The task — Print each of the following records verbatim, leaving out the pictures.

━━━━━━━━━━

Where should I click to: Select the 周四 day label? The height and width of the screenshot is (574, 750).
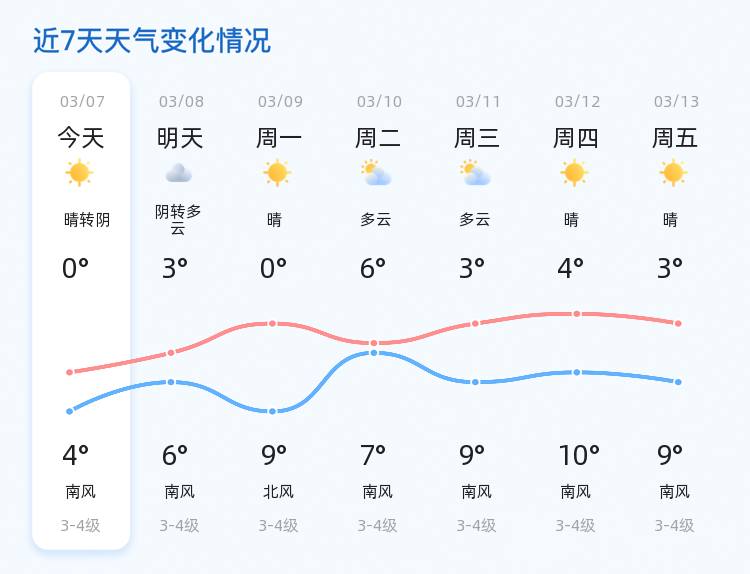[x=576, y=138]
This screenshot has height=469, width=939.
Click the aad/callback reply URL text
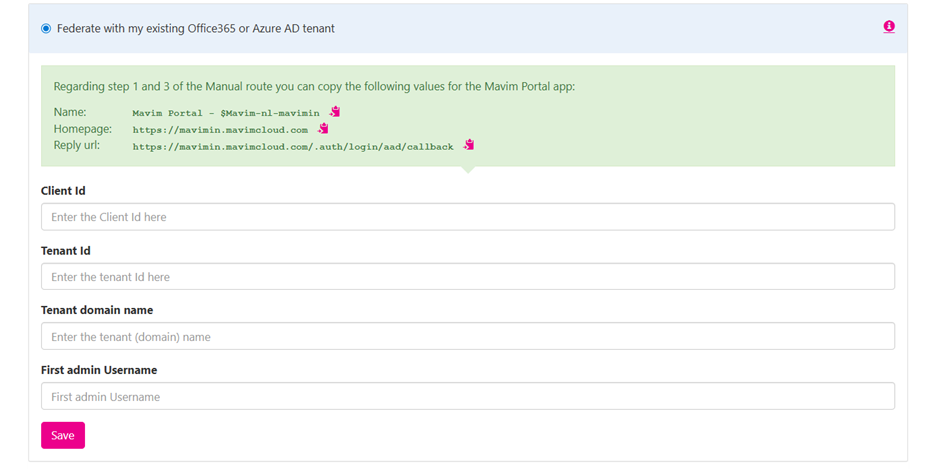click(292, 146)
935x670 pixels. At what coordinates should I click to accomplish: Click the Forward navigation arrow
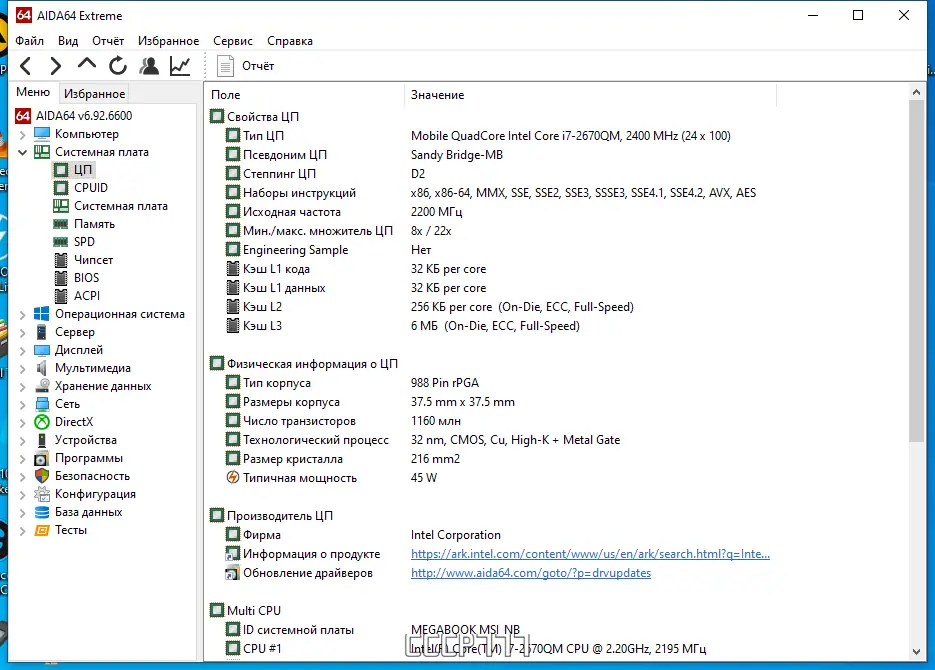pyautogui.click(x=55, y=66)
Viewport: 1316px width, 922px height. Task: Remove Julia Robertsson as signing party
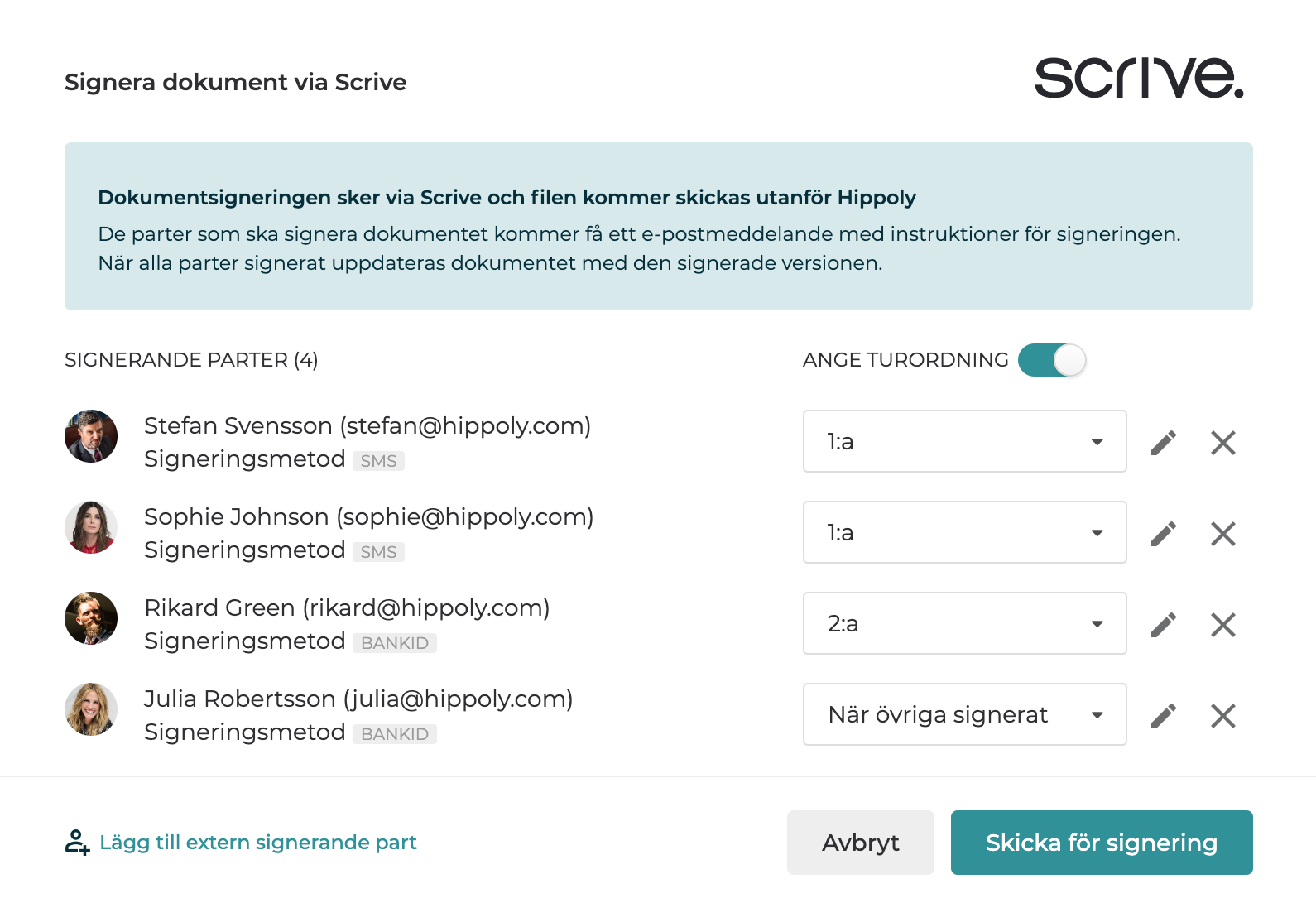1222,716
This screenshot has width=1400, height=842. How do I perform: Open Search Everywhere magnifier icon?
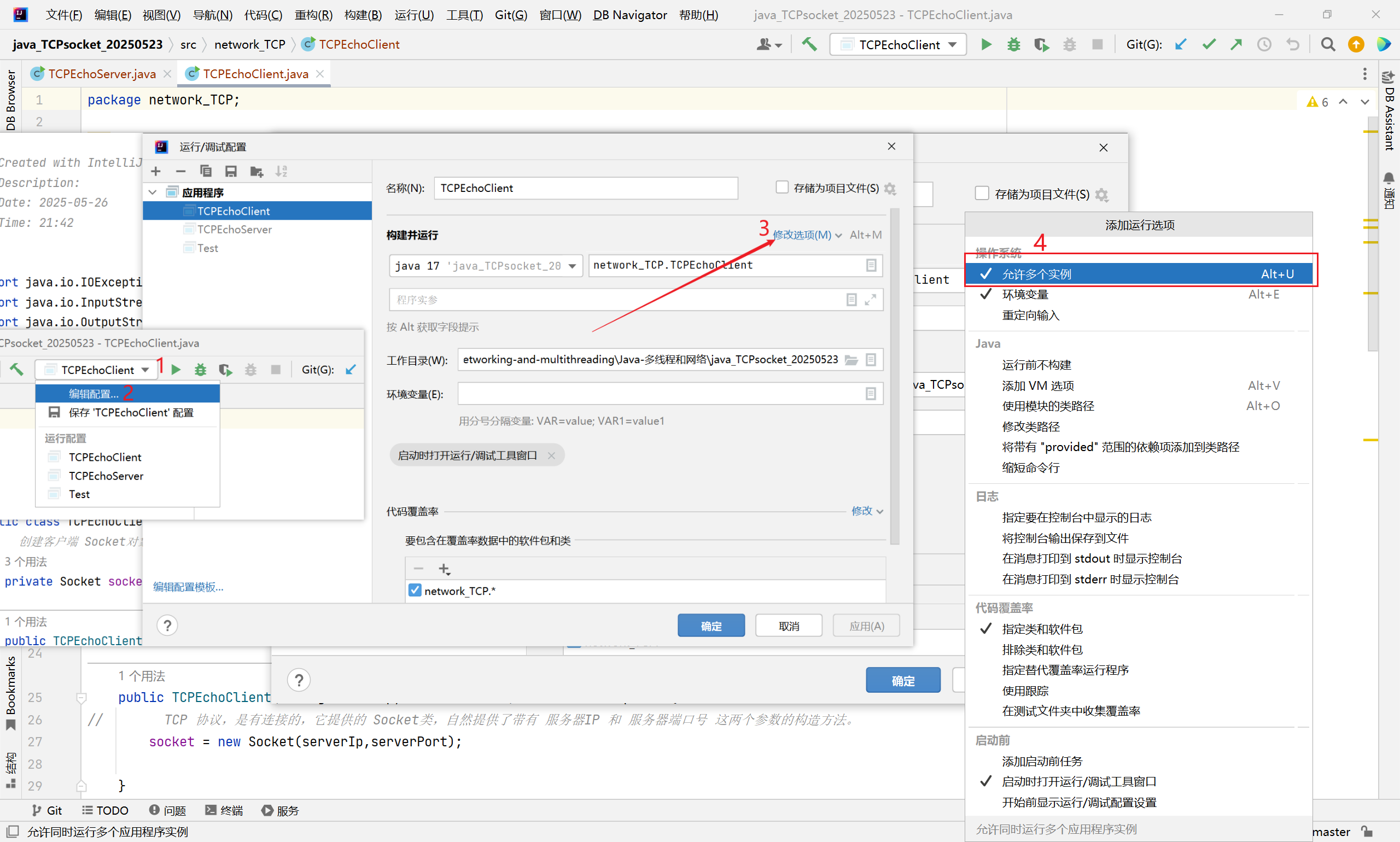click(x=1328, y=44)
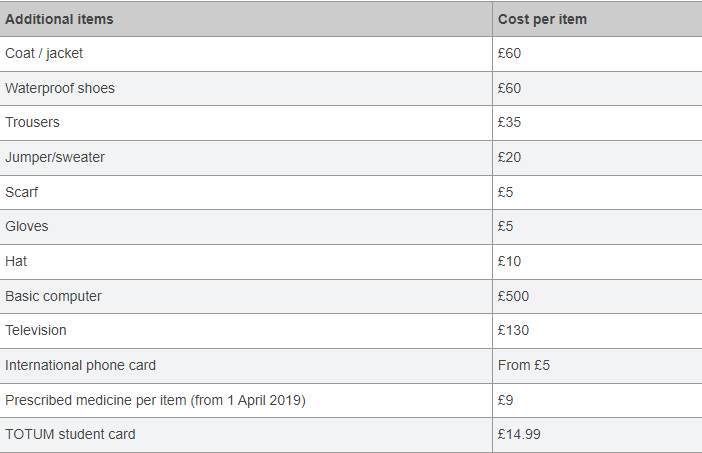Screen dimensions: 702x453
Task: Select the £500 cost value
Action: pos(513,296)
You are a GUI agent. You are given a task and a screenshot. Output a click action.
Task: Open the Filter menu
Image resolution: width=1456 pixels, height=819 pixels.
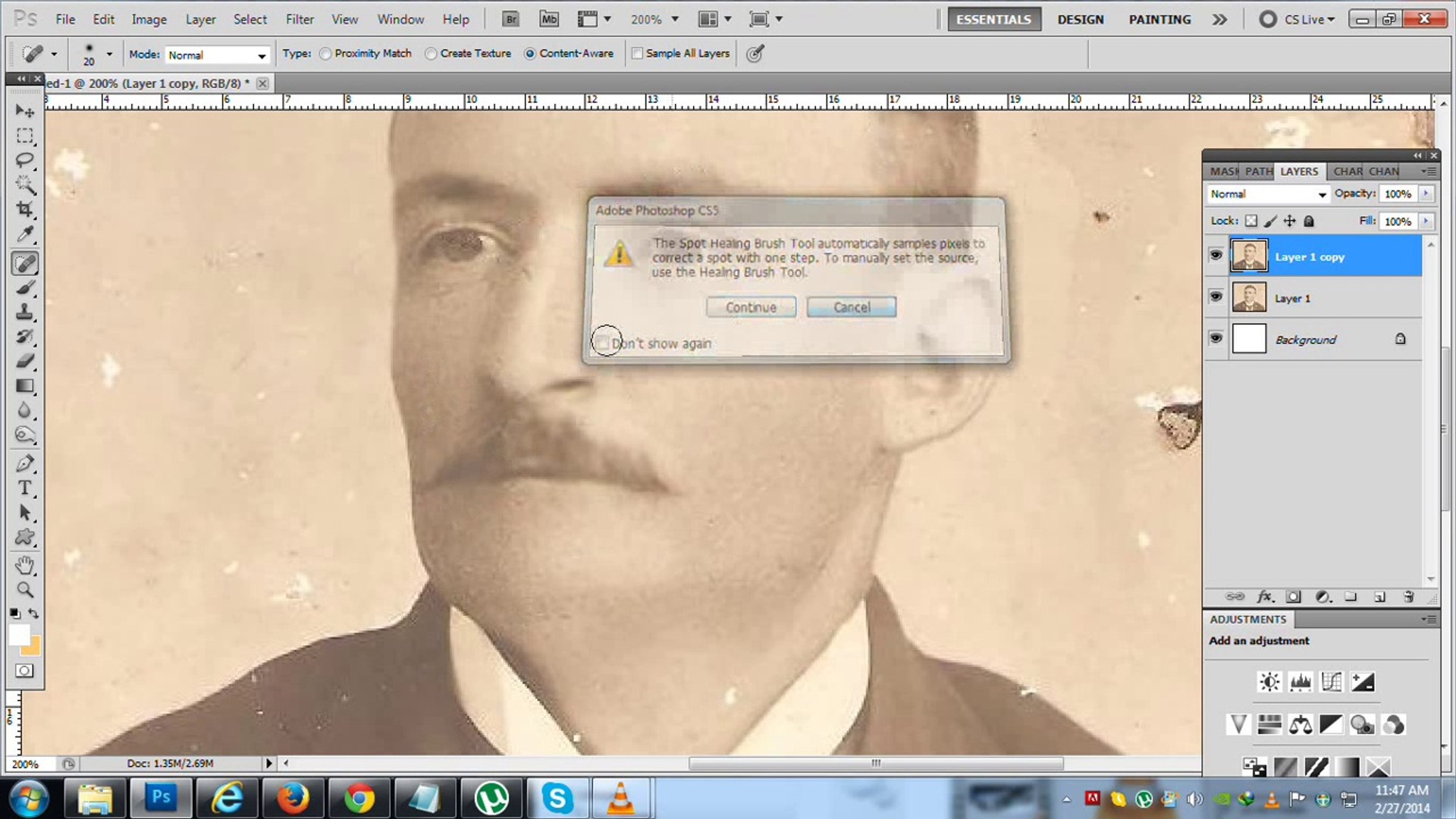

━━━━━━━━━━

Solution —
Where should I click to: Select the 周四 day label? The height and width of the screenshot is (574, 750).
[x=576, y=138]
This screenshot has height=469, width=939.
Click the aad/callback reply URL text
click(292, 146)
935x670 pixels. At what coordinates should I click to accomplish: Click the Forward navigation arrow
pyautogui.click(x=55, y=66)
Viewport: 1316px width, 922px height. Task: Remove Julia Robertsson as signing party
1222,716
This screenshot has width=1400, height=842. How do I perform: Open Search Everywhere magnifier icon?
click(x=1328, y=44)
Screen dimensions: 702x453
Task: Select the £500 cost value
Action: pos(513,296)
You are a GUI agent. You are given a task and a screenshot. Output a click action.
Task: Open the Filter menu
Image resolution: width=1456 pixels, height=819 pixels.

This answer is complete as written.